Falta
de tecnicidade nas negociações de paz estão na origem dos desmentidos sobre
retirada das posições militares, considera especialista em boa governação.
Silvestre Baessa recorda que ainda faltam consensos na FRELIMO.
Em
Moçambique, as negociações de paz estão a ser marcadas por desmentidos por
parte dos lados antagónicos. Por um lado, o Governo a insistir que há retirada
das suas posições militares do reduto da RENAMO e por outro, o maior partido da
oposição a desmentir. A DW África entrevistou o especialista moçambicano em boa
governação, Silvestre Baessa sobre o tema.
DW
África: Que avaliações se podem fazer deste desmentidos no contexto das
negociações de paz, até aqui consideradas no bom caminho?
Silvestre
Baessa (SB): Acho que esta é uma implicação direta de um acordo com pouca
tecnicidade, ou seja, temos mais um gentlemen's agreement.

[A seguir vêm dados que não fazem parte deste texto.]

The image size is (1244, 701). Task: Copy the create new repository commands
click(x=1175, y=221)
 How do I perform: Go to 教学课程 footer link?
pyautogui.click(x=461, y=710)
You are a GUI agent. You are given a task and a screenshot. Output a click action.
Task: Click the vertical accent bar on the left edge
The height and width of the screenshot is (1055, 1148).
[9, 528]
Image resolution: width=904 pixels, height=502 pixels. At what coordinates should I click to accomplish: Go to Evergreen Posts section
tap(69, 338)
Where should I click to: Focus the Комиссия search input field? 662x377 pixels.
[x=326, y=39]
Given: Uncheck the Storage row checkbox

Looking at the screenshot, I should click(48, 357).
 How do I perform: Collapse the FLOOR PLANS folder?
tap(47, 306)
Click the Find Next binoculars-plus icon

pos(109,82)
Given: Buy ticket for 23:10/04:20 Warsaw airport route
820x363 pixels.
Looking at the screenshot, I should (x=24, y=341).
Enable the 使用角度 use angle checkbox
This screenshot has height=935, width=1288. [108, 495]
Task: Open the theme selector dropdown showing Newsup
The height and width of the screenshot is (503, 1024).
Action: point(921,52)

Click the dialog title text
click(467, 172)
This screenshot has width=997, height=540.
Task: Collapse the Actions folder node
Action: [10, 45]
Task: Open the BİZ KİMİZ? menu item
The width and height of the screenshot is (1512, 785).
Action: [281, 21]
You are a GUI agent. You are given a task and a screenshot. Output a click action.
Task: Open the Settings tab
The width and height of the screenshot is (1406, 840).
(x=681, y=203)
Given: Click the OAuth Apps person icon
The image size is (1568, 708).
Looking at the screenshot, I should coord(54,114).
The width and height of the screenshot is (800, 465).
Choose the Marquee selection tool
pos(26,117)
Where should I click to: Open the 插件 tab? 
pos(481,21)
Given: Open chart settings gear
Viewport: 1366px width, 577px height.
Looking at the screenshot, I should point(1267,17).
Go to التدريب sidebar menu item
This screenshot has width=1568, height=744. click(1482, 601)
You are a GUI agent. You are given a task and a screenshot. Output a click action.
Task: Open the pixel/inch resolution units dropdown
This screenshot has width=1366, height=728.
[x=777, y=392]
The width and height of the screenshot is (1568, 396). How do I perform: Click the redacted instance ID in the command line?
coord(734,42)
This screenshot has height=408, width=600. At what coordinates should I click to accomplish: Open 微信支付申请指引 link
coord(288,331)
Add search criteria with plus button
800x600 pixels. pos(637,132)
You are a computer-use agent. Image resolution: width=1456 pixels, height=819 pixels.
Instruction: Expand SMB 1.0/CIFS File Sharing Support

Pelo menos
oficialmente não há detalhes do que o acordo pressupõe para além da
desmilitarização e das movimentações das posições. Por outro lado é um acordo
que está a ser monitorados pelas partes diretamente envolvidas, não temos uma
terceira parte, seja nacional ou internacional, a fazer a verificação do
cumprimento desse acordo ao ponto de nos dar uma versão diferente. E terceiro
ponto, não me parece que este acordo verbal, olhando para as informações
[disponíveis], sobretudo do lado do Governo, não me parece que tenha sido
ratificado ao mais alto nível do partido [FRELIMO], creio eu. Um dos grandes
desafios que o Presidente Filipe Nyusi tem até ao momento é conseguir impor-se
no Governo, sobretudo nas Forças de Defesa e Segurança. Mas tem estado a fazer
progressos significativos. Enquanto esse acordo não acolher o consenso de todos
os grupos, sobretudo do que acreditam ainda na possibilidade de uma rendição e
destruição da máquina militar da RENAMO penso que vai ser sempre complicado ter
esse cumprimento efetivo do que foi acordado com o Governo.
DW
África: O ministro da Defesa quer uma cedência por parte da RENAMO: o
desarmamento. Acha que a RENAMO aceitaria abrir mão de um dos seus maiores
trunfos?
SB: Creio
que não, porque repare que as armas só se fazem sentir num contexto de
desconfiança. O nível de desconfiança da RENAMO em relação ao Governo e
sobretudo em relação às Forças de Defesa e Segurança é enorme. Enquanto essa
confiança não crescer a RENAMO vai procurar manter aquilo que tem como seu
elemento mais forte que são as armas. A questão da desmilitarização é apenas
uma parte de todo um pacote negocial. Há a questão da descentralização que não
se sabe bem em que estágio se encontra, então a questão da tensão militar neste
momento está dependente de outros factores. Então, [a RENAMO] poderá
aceitar parte dessa exigência do Governo e vice e versa.
DW
África: Há que veja as reclamações da RENAMO como um sinal da sua fragilização
político-militar. Há elementos sólidos para justificarem este tipo de
avaliações?
SB: Acho que opção militar é sempre a última opção e este é o argumento que a RENAMO tem estado a explorar ao longo desse tempo, mas não é sustentável. Há vários elementos que entram na rota da fragilização da RENAMO que me fazem concordar com o argumento que a DW África coloca, primeiro é que o próprio presidente da RENAMO, Afonso Dhlakama, já não tem mais cinquenta anos e o desgaste físico e mental de toda uma vida de luta começa a refletir-se agora. As pessoas que o rodeiam, sobretudo a ala militar da RENAMO, os seus mais fiéis seguidores também não estão mais preparados para enfrentar situações de guerra longa, mas de baixa intensidade como esta situação.